The NPPF is even more focused on housing delivery. Launching it, the Secretary of State for Housing, Communities and Local Government, James Brokenshire, reiterated the Government’s aim to build 300,000 new homes a year by the mid-2020s. The new housing delivery test puts the emphasis on the number of houses delivered rather than the number of homes planned. If local planning authorities (LPAs) do not deliver this there is a threat that their plan will be deemed unsound and the ‘presumption in favour of sustainable development’ set out in the NPPF is applied – a big stick which will make it increasingly difficult for LPAs to refuse housing development.

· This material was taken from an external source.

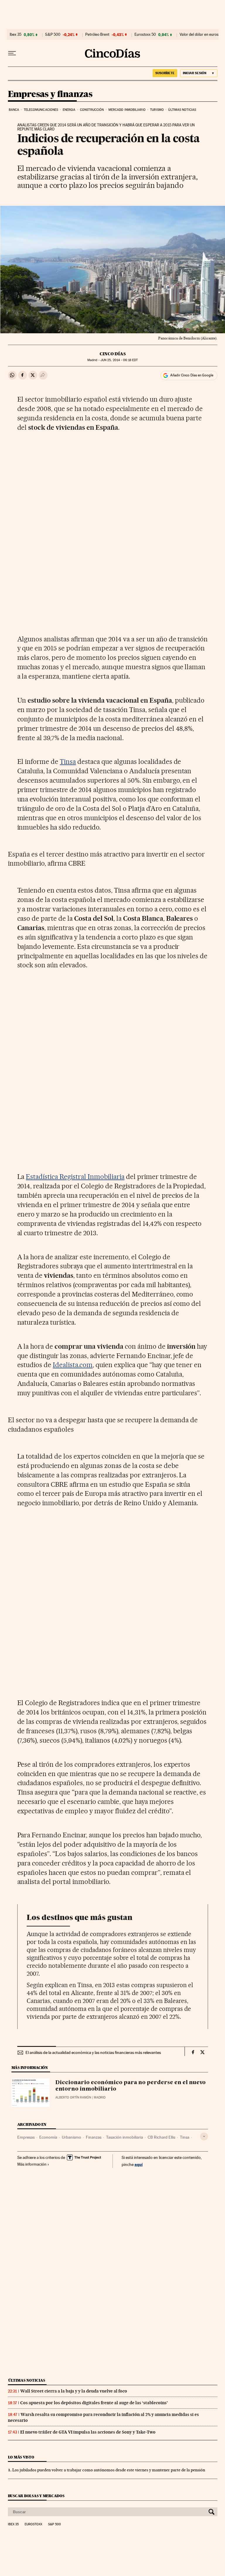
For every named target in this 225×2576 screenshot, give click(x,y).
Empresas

Ancient woodland, ancient and veteran trees
The ancient woodland protection given by the revised NPPF although much stronger is still caveated: development should be refused unless there are ‘wholly exceptional’ reasons. But what are these wholly exceptional reasons? A footnote gives the example of infrastructure projects, specifically mentioning hybrid bills, a clear nod to HS2. It also says the public benefit should clearly outweigh the loss. The definition of both ‘public benefit’ and ‘infrastructure projects’ both instantly throw up clear areas of contention which will certainly be tested in the courts. We shall be arguing strongly that this must be considered at a national scale – localised benefits must not be deemed ‘wholly exceptional reasons’. Nonetheless we expect to see a dramatic reduction in the types of everyday applications that form our 'Woods under threat’ caseload and look forward to working with local authorities to ensure effective implementation.
High quality design
The Government has trumpeted that the NPPF will promote high quality design and make it easier for LPAs to refuse poor quality development. On the face of it the NPPF contains more warm words on encouraging early community engagement on design and expectations, i.e. they should be maintained rather than standards be allowed to slip as the planning process evolves. However, it remains to be seen how this emphasis on design will tally with the renewed emphasis on the delivery of housing numbers. This does little to empower LPAs when the risk associated with not delivering housing numbers is higher than the risk of not delivering good design.
Likewise we are disappointed that the role of woods and trees in design has not been expanded beyond simply considering it as ‘landscaping’. The importance of urban trees was recognised in the 25 Year Environment Plan so it is especially frustrating that the NPPF did not reflect this. As the climate changes, the importance of putting woods and trees at the heart of new developments is becoming increasingly clear. That is why we especially heartened by moves from Wycombe council recently to require 25% tree cover in new developments and will be watching closely as this proposal is tested at examination.